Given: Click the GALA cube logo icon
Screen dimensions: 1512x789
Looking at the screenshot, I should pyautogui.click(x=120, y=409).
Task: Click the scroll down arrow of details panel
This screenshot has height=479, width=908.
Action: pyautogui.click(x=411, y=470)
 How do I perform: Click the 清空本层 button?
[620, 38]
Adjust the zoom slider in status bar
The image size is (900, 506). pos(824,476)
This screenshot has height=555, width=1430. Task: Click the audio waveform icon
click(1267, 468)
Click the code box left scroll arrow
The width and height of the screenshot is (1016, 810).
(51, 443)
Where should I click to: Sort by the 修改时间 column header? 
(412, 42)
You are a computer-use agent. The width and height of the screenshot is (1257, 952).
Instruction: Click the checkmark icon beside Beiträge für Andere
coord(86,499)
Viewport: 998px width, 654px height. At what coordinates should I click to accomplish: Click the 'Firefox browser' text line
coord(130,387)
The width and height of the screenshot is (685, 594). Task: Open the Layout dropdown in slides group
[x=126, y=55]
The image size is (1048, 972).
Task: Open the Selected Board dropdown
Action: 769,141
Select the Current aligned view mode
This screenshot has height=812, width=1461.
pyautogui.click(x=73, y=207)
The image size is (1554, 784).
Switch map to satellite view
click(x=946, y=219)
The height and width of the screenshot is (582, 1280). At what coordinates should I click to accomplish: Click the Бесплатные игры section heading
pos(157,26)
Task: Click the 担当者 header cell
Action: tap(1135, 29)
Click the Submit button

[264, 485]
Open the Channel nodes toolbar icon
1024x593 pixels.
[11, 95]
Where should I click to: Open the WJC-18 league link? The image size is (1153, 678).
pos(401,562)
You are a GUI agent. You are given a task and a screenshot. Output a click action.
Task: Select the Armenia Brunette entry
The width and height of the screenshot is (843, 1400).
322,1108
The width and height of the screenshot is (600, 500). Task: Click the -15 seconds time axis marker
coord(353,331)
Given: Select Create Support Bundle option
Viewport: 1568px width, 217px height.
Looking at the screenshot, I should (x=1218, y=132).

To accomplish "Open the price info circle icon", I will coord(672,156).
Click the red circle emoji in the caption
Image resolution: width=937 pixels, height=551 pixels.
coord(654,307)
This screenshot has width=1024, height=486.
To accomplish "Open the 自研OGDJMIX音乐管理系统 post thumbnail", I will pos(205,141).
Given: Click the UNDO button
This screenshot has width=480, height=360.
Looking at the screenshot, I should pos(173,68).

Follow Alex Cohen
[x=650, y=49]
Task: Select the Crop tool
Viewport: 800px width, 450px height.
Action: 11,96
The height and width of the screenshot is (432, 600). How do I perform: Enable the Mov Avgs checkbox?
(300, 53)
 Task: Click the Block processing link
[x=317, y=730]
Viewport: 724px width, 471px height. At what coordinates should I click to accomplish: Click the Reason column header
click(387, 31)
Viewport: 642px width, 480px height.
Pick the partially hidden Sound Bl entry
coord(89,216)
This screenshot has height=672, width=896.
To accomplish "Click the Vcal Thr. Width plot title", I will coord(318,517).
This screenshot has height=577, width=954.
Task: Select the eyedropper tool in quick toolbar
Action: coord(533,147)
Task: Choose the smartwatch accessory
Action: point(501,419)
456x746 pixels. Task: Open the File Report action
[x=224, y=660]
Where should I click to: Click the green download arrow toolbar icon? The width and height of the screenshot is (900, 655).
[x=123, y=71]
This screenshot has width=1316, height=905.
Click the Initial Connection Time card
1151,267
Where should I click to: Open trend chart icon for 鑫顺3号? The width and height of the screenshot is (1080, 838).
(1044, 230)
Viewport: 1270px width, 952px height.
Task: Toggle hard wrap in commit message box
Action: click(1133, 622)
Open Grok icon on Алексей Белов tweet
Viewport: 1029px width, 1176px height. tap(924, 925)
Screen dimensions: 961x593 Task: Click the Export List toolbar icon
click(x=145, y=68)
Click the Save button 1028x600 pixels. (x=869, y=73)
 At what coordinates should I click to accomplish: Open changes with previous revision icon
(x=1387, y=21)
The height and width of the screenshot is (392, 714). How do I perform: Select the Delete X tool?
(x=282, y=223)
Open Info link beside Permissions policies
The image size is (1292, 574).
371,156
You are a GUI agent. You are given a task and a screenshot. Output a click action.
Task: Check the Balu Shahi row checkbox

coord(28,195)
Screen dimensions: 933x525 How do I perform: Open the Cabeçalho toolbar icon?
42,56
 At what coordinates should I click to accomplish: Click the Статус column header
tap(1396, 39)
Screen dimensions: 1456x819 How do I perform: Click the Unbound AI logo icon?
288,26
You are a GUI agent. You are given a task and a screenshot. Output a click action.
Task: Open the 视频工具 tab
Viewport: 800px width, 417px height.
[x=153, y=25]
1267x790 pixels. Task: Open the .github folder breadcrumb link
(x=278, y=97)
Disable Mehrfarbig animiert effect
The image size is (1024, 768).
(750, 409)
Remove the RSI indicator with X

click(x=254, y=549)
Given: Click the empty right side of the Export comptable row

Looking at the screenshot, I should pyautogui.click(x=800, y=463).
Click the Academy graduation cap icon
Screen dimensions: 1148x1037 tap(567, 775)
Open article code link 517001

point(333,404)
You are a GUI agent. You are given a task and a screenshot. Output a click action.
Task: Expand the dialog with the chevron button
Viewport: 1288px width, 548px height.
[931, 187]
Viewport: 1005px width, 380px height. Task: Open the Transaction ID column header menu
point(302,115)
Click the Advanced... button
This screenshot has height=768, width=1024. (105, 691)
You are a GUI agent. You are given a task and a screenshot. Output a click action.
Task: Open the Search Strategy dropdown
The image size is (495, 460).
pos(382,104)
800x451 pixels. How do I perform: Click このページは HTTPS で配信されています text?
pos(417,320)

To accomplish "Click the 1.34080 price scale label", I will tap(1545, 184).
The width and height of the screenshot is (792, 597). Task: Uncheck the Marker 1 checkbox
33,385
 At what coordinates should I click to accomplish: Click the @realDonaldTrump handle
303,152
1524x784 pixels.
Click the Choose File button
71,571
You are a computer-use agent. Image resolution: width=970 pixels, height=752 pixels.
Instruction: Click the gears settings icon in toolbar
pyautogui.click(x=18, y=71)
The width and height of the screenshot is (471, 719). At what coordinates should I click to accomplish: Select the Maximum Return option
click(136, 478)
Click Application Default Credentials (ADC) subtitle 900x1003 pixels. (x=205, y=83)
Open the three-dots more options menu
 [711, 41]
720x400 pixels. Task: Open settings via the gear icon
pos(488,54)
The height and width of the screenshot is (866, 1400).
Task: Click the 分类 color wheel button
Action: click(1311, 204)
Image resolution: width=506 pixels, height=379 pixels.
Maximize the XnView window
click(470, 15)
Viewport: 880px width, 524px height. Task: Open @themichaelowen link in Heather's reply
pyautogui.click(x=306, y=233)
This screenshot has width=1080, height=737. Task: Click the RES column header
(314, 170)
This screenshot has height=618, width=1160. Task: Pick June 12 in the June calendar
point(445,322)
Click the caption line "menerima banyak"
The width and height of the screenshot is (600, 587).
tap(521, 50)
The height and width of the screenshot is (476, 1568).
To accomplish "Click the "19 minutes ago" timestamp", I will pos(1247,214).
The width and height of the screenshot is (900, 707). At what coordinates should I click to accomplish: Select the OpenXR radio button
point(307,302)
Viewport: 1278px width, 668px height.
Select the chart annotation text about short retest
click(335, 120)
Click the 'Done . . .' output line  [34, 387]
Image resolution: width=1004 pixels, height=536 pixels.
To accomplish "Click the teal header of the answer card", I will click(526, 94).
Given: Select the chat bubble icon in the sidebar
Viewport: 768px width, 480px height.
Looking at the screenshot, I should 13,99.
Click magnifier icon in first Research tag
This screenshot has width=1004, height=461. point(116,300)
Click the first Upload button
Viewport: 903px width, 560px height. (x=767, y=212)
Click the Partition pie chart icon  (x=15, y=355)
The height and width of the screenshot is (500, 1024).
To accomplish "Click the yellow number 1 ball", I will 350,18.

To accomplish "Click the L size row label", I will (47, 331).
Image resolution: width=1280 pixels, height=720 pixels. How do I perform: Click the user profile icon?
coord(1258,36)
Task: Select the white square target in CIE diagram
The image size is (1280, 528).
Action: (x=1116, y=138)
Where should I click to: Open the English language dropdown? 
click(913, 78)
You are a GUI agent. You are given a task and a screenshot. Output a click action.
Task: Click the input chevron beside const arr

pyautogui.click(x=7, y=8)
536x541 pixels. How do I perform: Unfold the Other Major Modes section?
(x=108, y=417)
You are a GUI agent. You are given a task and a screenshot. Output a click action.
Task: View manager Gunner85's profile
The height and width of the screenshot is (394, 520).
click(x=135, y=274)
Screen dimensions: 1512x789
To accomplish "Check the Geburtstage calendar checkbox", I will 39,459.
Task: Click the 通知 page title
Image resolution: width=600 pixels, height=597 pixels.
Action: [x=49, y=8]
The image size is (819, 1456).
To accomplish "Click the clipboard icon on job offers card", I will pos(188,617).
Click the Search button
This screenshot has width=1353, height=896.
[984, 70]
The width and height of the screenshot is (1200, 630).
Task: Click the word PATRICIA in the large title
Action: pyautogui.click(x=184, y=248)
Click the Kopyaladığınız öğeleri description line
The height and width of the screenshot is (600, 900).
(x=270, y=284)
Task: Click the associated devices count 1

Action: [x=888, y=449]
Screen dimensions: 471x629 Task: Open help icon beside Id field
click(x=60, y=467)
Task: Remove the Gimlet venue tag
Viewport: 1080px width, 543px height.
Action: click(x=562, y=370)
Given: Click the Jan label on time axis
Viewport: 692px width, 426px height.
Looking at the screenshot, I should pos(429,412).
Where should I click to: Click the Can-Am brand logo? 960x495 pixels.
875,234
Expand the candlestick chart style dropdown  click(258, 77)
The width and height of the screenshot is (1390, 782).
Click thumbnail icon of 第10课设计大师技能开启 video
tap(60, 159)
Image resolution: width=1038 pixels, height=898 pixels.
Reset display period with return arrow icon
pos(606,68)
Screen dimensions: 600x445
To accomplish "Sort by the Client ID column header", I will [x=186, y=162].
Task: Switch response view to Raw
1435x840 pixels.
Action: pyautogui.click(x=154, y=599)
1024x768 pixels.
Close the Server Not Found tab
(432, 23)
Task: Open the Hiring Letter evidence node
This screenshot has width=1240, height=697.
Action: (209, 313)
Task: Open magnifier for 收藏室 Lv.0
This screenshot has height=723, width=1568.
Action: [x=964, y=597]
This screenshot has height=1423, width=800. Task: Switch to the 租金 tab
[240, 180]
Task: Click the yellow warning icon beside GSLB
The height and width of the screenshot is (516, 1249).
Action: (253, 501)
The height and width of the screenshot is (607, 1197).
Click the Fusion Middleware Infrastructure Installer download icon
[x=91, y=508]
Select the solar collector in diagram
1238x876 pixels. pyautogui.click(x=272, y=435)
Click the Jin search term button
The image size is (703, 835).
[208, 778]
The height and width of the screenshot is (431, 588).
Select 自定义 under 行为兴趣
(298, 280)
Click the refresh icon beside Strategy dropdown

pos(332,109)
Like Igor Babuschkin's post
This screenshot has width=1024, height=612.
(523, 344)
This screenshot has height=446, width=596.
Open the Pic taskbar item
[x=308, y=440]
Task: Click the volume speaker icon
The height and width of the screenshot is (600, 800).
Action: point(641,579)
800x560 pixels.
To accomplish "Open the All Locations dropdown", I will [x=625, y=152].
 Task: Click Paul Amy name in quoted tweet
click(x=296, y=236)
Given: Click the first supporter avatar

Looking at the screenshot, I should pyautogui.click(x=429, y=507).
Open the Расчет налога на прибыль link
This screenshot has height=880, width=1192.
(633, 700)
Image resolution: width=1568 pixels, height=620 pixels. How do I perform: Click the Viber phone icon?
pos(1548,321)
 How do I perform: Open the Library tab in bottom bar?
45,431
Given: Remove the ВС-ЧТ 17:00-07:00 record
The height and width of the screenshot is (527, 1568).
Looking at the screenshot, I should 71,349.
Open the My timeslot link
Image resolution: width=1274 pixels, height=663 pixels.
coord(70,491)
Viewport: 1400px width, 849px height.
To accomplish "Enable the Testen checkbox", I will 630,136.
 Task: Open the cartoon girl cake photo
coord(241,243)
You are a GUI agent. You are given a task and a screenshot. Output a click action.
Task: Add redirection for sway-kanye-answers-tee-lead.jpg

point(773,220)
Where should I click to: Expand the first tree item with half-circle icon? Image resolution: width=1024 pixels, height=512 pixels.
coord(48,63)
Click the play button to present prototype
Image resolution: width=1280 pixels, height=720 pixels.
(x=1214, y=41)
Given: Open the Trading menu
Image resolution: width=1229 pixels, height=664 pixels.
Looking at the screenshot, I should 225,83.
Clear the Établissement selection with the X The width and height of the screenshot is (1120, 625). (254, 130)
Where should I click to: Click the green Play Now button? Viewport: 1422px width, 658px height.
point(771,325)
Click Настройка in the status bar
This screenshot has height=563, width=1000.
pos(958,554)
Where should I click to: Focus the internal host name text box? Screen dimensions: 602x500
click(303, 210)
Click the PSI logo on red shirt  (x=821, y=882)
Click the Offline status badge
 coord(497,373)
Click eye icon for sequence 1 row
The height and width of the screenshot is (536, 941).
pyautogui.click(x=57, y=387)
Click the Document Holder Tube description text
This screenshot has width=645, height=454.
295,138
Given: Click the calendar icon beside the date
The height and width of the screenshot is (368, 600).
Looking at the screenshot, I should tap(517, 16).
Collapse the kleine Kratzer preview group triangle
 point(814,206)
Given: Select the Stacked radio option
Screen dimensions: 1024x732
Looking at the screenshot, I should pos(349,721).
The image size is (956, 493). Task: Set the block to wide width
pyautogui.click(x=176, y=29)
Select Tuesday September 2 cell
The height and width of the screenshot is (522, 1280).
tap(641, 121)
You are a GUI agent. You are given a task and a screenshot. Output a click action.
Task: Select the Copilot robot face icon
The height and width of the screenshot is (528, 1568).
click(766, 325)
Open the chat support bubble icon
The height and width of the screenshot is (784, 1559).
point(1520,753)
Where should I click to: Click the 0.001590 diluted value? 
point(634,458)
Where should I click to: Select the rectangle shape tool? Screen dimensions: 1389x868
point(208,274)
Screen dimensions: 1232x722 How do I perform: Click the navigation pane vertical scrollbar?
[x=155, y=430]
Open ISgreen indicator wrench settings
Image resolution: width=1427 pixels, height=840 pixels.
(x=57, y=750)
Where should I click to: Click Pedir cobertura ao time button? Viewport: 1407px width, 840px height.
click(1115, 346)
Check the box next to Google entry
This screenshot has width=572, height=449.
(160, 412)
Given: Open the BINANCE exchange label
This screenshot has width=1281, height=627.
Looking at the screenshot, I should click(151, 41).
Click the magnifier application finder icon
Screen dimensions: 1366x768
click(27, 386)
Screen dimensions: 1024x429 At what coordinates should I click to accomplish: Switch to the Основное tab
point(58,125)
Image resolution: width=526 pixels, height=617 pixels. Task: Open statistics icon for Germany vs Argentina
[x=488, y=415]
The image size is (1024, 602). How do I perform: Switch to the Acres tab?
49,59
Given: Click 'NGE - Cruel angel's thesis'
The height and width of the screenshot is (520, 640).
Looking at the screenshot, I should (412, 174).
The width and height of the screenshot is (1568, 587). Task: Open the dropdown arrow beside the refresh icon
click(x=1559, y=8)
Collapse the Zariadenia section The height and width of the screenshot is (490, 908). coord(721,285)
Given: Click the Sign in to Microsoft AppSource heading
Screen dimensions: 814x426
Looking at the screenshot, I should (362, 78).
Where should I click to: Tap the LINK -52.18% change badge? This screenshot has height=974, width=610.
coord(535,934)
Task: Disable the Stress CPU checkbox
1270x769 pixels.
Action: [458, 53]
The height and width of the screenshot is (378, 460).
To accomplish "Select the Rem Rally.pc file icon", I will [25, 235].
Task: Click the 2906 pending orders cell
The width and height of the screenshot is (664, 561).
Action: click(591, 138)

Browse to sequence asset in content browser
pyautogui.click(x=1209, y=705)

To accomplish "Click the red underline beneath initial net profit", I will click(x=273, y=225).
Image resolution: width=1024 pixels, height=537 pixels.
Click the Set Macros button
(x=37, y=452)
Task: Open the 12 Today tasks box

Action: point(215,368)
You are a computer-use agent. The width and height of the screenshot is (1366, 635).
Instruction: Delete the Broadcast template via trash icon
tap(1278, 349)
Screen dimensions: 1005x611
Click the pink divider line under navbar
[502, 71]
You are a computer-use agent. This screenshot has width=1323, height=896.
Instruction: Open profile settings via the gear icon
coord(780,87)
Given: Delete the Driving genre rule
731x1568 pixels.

——————————

Work item.
Go through the entries above and copy every line containing "yellow".

Reply to the task.
To accomplish "Click the yellow number 1 ball", I will 350,18.
Task: Click the yellow warning icon beside GSLB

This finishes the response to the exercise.